A double standard is when the same behaviour is treated differently depending on who does it. Around sex, boys are often praised for things that girls get judged for.
A double standard is when the same behaviour gets judged differently depending on who does it — usually based on gender. In the context of sex and relationships, it most often means girls and women are criticised for things that boys and men are praised or forgiven for.
- A double standard applies different rules to different people for the same behaviour.
- The sexual double standard is the most common example: boys are celebrated for sexual experience, while girls are shamed for it.
- It also works the other way — boys can be mocked for being virgins or showing vulnerability.
- Double standards are rooted in sexism and affect everyone, not just girls.

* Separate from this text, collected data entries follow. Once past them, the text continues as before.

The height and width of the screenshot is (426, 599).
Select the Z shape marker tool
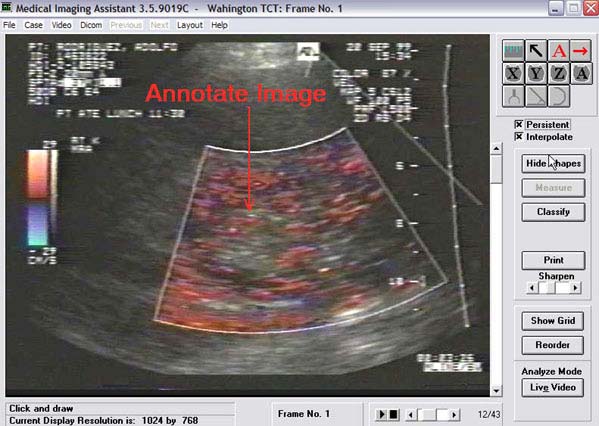[x=559, y=73]
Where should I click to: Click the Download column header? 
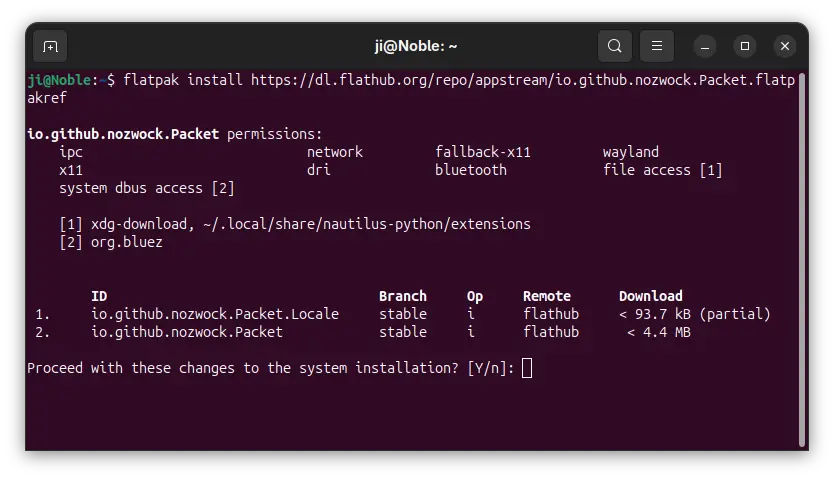pyautogui.click(x=650, y=296)
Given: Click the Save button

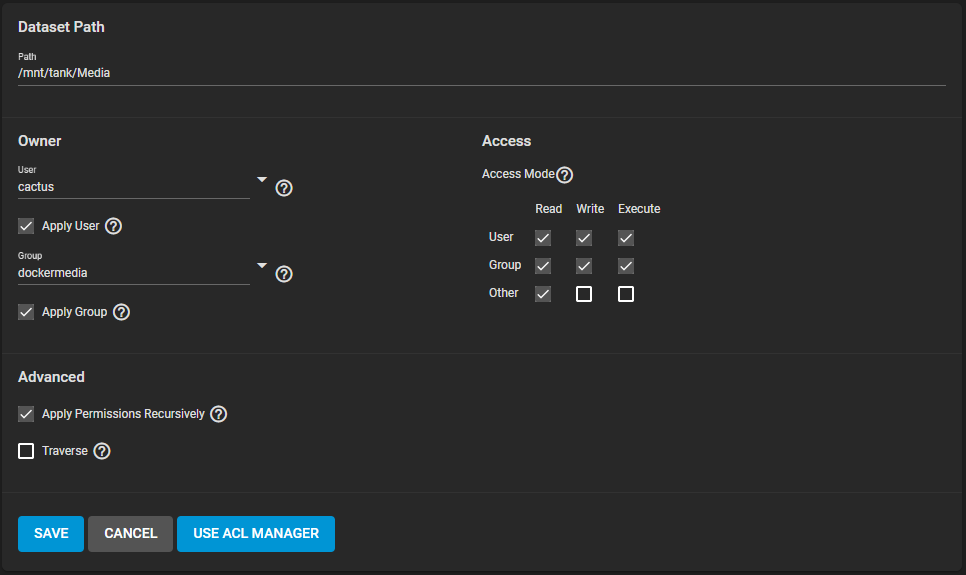Looking at the screenshot, I should point(51,534).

The sexual double standard
The biggest double standard around sex goes something like this: a boy who's had multiple sexual partners gets called a "lad" and gets respect. A girl who's done the same thing gets called a slut. Same behaviour, completely different reaction.
This plays out everywhere — in group chats, on social media, at school, in how people talk about each other's "." Girls are expected to be interested in sex but not too interested, experienced but not too experienced. The window of what's "acceptable" is impossibly narrow, and it shifts depending on who's judging.
It affects boys too
The double standard doesn't only hurt girls. Boys and young men face their own version: pressure to have sex early, to want it all the time, to never turn it down, and to never show vulnerability about it. A boy who's a virgin might get mocked. A boy who says he wasn't ready might not be taken seriously. A boy who's been sexually assaulted might struggle to be believed.
These pressures are different sides of the same problem — rigid ideas about how people "should" behave based on their gender.
Where it comes from
Double standards around sex aren't random. They come from long-standing cultural and religious ideas about gender roles — specifically the idea that women's value is tied to their sexual "purity" while men's value is tied to their sexual conquest. These ideas are outdated, but they still shape how people think, often without realising it.
Social media amplifies it. The way people talk about others online — rating, judging, sharing gossip about someone's sex life — often reinforces these double standards. is one of the most visible examples.
Spotting it in your own thinking
Double standards are so baked into culture that everyone absorbs them to some degree. It's worth checking your own reactions: if you'd judge a girl for something but not a boy (or vice versa), that's a double standard at work. Noticing it is the first step to not passing it on.
Things people ask about double standards
Why does this still happen?
Because these ideas are deeply embedded in culture, media, and the way people are raised. Challenging them takes conscious effort — but more and more young people are doing exactly that.
Is it only about sex?
No. Double standards exist in loads of areas — who's expected to do housework, who's allowed to cry, who's taken seriously at work. But the sexual double standard is one of the most harmful and obvious, especially for young people.
What can I actually do about it?
Notice when it's happening — in your own thinking, in conversations, online. Don't participate in slut-shaming. Don't mock someone for their choices. If someone's being judged unfairly, saying something matters, even if it's uncomfortable.
A double standard is when two people do the same thing, but one gets treated differently from the other. When it comes to sex, this usually means boys are praised for having experience while girls are judged or called names for the same thing.
This shows up a lot — in group chats, at school, on social media. A boy who's had several partners might get respect. A girl who's done the same might get called horrible names. That's not fair, and it's not based on anything real.
Boys get affected too, just in a different way. Boys can feel pressure to have sex early, to always want it, and to never say no. A boy who hasn't had sex might get mocked. A boy who says he wasn't ready might not be taken seriously.
These ideas come from old-fashioned beliefs about how boys and girls are "supposed" to behave. They're not true, but they're everywhere, and most people pick them up without realising.
If you notice yourself judging someone differently because of their gender, that's worth thinking about. And if someone's being treated unfairly for something that wouldn't be a big deal if they were a different gender, that's a double standard.